» **What the exercise asks**
Repeat the entries exactly, keeping every line as it is.

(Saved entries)
——

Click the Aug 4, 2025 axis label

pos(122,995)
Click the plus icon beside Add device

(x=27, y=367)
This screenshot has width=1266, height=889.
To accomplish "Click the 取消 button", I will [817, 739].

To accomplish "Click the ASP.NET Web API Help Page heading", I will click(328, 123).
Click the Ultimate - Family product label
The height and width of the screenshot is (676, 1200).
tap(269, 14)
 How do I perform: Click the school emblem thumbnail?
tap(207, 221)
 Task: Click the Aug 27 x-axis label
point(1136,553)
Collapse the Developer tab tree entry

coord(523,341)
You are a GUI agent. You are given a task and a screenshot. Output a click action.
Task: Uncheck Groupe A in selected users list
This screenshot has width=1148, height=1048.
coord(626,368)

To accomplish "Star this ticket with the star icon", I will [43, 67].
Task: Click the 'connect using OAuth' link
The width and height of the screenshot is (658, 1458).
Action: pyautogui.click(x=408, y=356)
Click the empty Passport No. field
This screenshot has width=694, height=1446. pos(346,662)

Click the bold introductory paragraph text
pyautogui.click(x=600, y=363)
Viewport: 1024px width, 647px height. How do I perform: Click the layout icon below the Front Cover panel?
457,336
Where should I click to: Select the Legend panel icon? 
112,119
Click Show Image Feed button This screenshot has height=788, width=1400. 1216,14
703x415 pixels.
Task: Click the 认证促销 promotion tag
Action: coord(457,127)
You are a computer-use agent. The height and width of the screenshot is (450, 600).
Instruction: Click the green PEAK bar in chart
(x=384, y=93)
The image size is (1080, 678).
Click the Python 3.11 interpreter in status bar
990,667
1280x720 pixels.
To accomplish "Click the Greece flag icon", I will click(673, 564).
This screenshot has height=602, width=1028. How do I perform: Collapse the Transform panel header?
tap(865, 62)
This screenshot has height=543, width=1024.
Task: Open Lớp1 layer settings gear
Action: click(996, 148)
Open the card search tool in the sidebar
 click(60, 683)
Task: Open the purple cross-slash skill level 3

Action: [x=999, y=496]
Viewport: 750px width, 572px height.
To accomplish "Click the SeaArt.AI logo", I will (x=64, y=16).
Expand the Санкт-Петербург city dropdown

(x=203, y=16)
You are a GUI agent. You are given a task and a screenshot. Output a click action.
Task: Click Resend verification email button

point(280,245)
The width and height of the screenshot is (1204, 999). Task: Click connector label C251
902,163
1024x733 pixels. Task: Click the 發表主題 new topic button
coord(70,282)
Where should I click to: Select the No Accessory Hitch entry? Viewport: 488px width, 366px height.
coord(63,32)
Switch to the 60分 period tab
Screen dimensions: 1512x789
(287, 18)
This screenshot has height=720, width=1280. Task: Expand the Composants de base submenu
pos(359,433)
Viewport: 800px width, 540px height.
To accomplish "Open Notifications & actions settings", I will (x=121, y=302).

——

» **Output of the exercise**
Click the Aug 4, 2025 axis label

pos(122,995)
Click the plus icon beside Add device

(x=27, y=367)
This screenshot has width=1266, height=889.
To accomplish "Click the 取消 button", I will [817, 739].

To accomplish "Click the ASP.NET Web API Help Page heading", I will click(328, 123).
Click the Ultimate - Family product label
The height and width of the screenshot is (676, 1200).
tap(269, 14)
 How do I perform: Click the school emblem thumbnail?
tap(207, 221)
 Task: Click the Aug 27 x-axis label
point(1136,553)
Collapse the Developer tab tree entry

coord(523,341)
You are a GUI agent. You are given a task and a screenshot. Output a click action.
Task: Uncheck Groupe A in selected users list
This screenshot has width=1148, height=1048.
coord(626,368)

To accomplish "Star this ticket with the star icon", I will [43, 67].
Task: Click the 'connect using OAuth' link
The width and height of the screenshot is (658, 1458).
Action: pyautogui.click(x=408, y=356)
Click the empty Passport No. field
This screenshot has width=694, height=1446. pos(346,662)

Click the bold introductory paragraph text
pyautogui.click(x=600, y=363)
Viewport: 1024px width, 647px height. How do I perform: Click the layout icon below the Front Cover panel?
457,336
Where should I click to: Select the Legend panel icon? 
112,119
Click Show Image Feed button This screenshot has height=788, width=1400. 1216,14
703x415 pixels.
Task: Click the 认证促销 promotion tag
Action: coord(457,127)
You are a computer-use agent. The height and width of the screenshot is (450, 600).
Instruction: Click the green PEAK bar in chart
(x=384, y=93)
The image size is (1080, 678).
Click the Python 3.11 interpreter in status bar
990,667
1280x720 pixels.
To accomplish "Click the Greece flag icon", I will click(673, 564).
This screenshot has height=602, width=1028. How do I perform: Collapse the Transform panel header?
tap(865, 62)
This screenshot has height=543, width=1024.
Task: Open Lớp1 layer settings gear
Action: click(996, 148)
Open the card search tool in the sidebar
 click(60, 683)
Task: Open the purple cross-slash skill level 3

Action: [x=999, y=496]
Viewport: 750px width, 572px height.
To accomplish "Click the SeaArt.AI logo", I will (x=64, y=16).
Expand the Санкт-Петербург city dropdown

(x=203, y=16)
You are a GUI agent. You are given a task and a screenshot. Output a click action.
Task: Click Resend verification email button

point(280,245)
The width and height of the screenshot is (1204, 999). Task: Click connector label C251
902,163
1024x733 pixels. Task: Click the 發表主題 new topic button
coord(70,282)
Where should I click to: Select the No Accessory Hitch entry? Viewport: 488px width, 366px height.
coord(63,32)
Switch to the 60分 period tab
Screen dimensions: 1512x789
(287, 18)
This screenshot has height=720, width=1280. Task: Expand the Composants de base submenu
pos(359,433)
Viewport: 800px width, 540px height.
To accomplish "Open Notifications & actions settings", I will (x=121, y=302).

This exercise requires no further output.